Santander and Ribadesella, October 2024
After half a day in Santander (I had a look at "Europe's tallest indoor vertical garden", (sounds more impressive than it is), it was back on the narrow-gauge railway, this time to Ribadesella.
Once again I bought my ticket (to Ribadesella) from a helpful person at the counter in the FEVE station. Unlike my last trip, a return ticket was for some reason not an option. A single ticket was just over 9 euros. The timetable is here.
I am getting the hang of this railway now. Firstly, you are unlikely to make the whole trip in the same train (or even in a train at all!). There are no doubt many reasons for this; one reason could be that some sections are electrified with posts and cables, and other parts not.
Secondly, you may well be asked to switch trains mid-journey, and you may use a wide variety of train types in a single trip. The smallest train I got on was little more than a tram.
Others look more "train-like" with 2 or 3 carriages. All have a big bathroom. All are comfortable (sometimes the seats are spacious with 2 on one side and a single on the other). They never seem to get remotely crowded.
Thirdly, at some point on the journey, you are likely to switch to a bus. The bus can also vary in size! This has been the case on all the four journeys I have made on the Santander to Oviedo stretch.
Finally, it is very, very slow. On some trains if you sit at the front you can see through the driver's cabin. It is curve after curve with regular speed limit signs, often as low as 30kmh.
There are two outstanding sections of the Santander to Oviedo section of the railway. Firstly, between Roiz and San Vicente de la Barquera you enter a real wilderness alongside the Rio del Escudo. Secondly, climbing out of Ribadesella towards Oviedo, there is half an hour of very dramatic scenery, cliffs and drops to the river, alongside the River Sella. Do not expect great views of the Picos de Europa though. You get distant views from Unquera, but nearly always there are ridges in the way blocking the view from the train route.
You see lots of gum trees from the train. These are a problem in northern Spain. They are Tasmanian Blue Gum, introduced in the Franco years as they are fast-growing and good for paper.
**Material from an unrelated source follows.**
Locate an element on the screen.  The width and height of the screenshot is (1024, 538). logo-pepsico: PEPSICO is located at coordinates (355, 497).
However as a monoculture they are blamed for hitting the local wildlife, even the bears, and planting them is banned, although it still goes on apparently.
The Trip to Ribadesella
Ribadesella station is close to the town centre - the old part of town. The town is most famous for the Tito Bustillo cave-art; I went on the tour, which lasts about an hour including a lot of walking through caves and passages and cost 4 euros. The tour was in Spanish but the guide tried to cover the important information in English. The highlight is a purple horse, there are also deer and other animals, some very faded though.
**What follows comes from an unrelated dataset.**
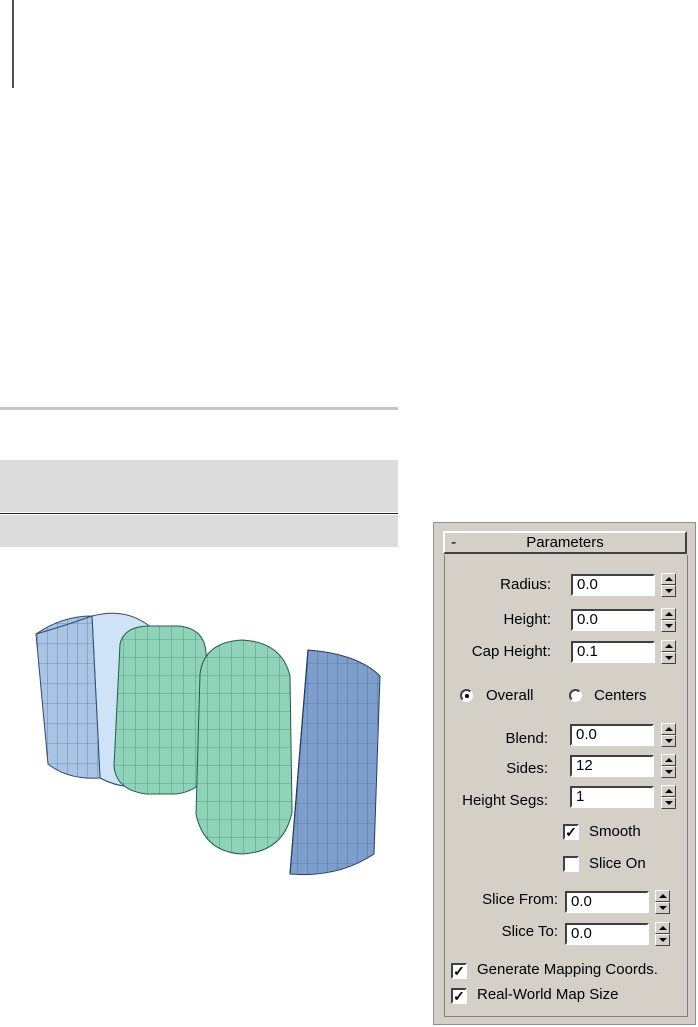 The image size is (698, 1027). I want to click on slice-on-checkbox, so click(571, 864).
Ribadesella is famous also for its long sandy beach (lots of surfers were there) across the long bridge in the newer part of town.
Not far from the beach I spent an hour at a great bird-watching area on the edge of town, with hides, bridges and walkways.
Back near my hotel, I tried a cider in one of the many sidreria's in the old town. Cider is taken very seriously in Asturias. There were apples growing everywhere (harvest is October and November). Quite a few towns and villages have cider festivals; the biggest is at Nava, which I passed through on the train.
My bottle of Sidra Natural (cloudy, quite bitter, not very fizzy) was €3.40. It came with a machine to pour it at just the right height, very important apparently.
Also in the old-town, the Iglesia de Santa María Magdalena built in the 1920s has an amazing ceiling painted by 2 local brothers.
The Trip to Oviedo
One day I got up early, headed back to the railway station and stood alone in the dark waiting for a train. Sure enough, it arrived on time. The conductor told me to buy a ticket when I got to Oviedo, my destination. It was a foggy morning as it gradually got lighter. On this trip, we (me and 4 other passengers) were asked to change train at a tiny station in a foggy field.
At Oviedo, sure enough I was able to buy a ticket from a machine (single about 7 euros). I had about 4 hours in Oviedo before the train back to Ribadesella (there are 2 trains a day in each direction). The city Art Gallery exceeded expectations, and there is no charge for admission for some reason. It is in 3 quite different but adjoining buildings, 3 floors in each, and includes paintings by all the famous Spanish artists, old and new, with the exception of Velazquez. There is a room of individual apostles by El Greco. There are also a surprising number of paintings by the top Italian Baroque artists, and one by Aberdeen artist John Philip.
It was very pleasant in the medieval part of town, with Constitution Square and the old market. There were only a few tourists about.